The market value of global equities reached a record $63.8 trillion this week as several indices approached all-time highs. Futures on the S&P 500 indicate that the US benchmark index will move again into positive territory today after retreating 0.1% yesterday. The S&P 500 reached a record 1911.91 points on the 27th. This morning all eyes will be on the German DAX index as it is expected to breach 10,000 points for the first time ever. The Asia-Pacific gauge has also rebounded 9% since reaching a trough in February.

The global rally in equities reflects optimism that the US economy can withstand a reduction in stimulus and that Chinese authorities will act on slowing growth. In Europe, policy action by the ECB next week is eagerly awaited.

Meanwhile Apple Inc. has agreed to buy Beats Electronics LLC for $3 Billion. This is the biggest-ever acquisition for Apple and creates, arguably, the highest profile partnerships in the music industry. Apple will probably integrate its iTunes music offering with Beats’ internet-based streaming applications.
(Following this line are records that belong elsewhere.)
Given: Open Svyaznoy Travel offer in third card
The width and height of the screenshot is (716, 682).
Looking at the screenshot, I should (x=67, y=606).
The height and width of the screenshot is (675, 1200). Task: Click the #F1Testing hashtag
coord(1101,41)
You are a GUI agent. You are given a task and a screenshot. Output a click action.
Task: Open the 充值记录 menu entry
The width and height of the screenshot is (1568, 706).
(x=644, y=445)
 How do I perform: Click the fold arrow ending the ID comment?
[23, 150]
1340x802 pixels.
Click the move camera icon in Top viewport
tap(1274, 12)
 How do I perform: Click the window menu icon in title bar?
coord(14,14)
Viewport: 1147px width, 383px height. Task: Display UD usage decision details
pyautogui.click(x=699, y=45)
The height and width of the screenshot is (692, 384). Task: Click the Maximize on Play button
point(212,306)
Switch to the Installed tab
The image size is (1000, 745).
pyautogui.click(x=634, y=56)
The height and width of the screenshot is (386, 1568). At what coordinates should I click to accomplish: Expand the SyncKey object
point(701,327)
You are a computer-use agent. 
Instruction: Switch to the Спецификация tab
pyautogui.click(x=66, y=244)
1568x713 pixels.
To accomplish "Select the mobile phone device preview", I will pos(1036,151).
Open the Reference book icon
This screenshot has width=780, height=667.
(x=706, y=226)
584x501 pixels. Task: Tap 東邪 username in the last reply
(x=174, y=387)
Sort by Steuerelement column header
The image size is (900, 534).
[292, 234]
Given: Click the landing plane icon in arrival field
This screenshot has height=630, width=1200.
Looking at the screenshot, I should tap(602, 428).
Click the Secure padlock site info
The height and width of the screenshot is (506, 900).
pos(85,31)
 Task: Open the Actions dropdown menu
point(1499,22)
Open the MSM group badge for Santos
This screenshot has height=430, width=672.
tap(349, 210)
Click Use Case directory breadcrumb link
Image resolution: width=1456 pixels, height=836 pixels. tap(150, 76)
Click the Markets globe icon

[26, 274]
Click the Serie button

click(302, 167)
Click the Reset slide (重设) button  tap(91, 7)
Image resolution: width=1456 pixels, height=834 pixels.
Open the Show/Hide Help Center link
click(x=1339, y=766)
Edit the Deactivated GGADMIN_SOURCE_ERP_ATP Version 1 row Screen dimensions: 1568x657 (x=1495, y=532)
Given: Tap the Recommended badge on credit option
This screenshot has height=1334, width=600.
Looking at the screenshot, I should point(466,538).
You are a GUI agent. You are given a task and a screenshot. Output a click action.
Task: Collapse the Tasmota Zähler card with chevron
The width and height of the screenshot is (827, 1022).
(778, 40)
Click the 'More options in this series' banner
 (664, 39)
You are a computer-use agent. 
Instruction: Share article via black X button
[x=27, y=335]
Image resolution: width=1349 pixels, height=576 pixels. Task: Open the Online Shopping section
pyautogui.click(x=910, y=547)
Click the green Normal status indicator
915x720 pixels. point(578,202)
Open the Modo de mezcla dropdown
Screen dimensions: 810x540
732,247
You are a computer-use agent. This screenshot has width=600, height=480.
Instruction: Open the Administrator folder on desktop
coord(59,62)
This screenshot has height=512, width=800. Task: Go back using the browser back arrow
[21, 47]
This is a significant turnaround for Apple; Steve Jobs once famously said that music fans will never want to ‘hire’ their music. Apple will now be able to compete head-on with services such as Spotify. Apple will also be able to leverage on the Beats’ brand. Thus the next iPhone will be expected to sport significant integration with Beats. A Beats logo and headphones will probably be the cherry on the cake.

Many will recall that until very recently Beats was controlled by HTC; Apple’s primary competitor before the emergence of Samsung. However, HTC blundered its way into debt and losses losing Beats along the way. This demonstrates that integration between two big boys may not always straightforward albeit few at this point expect Apple to mishandle Beats.

Elsewhere in Europe, German Chancellor Angela Merkel appears to have diluted support for pre-election favorite Jean-Claude Juncker’s bid to be European Commission president. British Prime Minister David Cameron has openly opposed Juncker, who is regarded as an old-style European pushing for federalism. Heavy losses to Eurosceptic parties mainly in Britain and France, but also across the continent have derailed the status quo in the EU.

David Cameron is insisting that first European leaders have to set the direction forward. A president able to carry out that mandate can be agreed upon and elected afterwards. Prior to last weekend David Cameron’s rhetoric was largely sidelined. However, following results the message sent by the people cannot be left ignored.

France remains the major problem. While Britain is experiencing above average economic growth and protest stems from the fact that Britain wants to retain as much control of its economy as possible, France’s arguments appear hollow as populist economic decisions have stagnated one of the EUs largest economies. Final decisions are not expected until late June, however, last week’s elections may be a turning point towards a more efficient and growth oriented EU.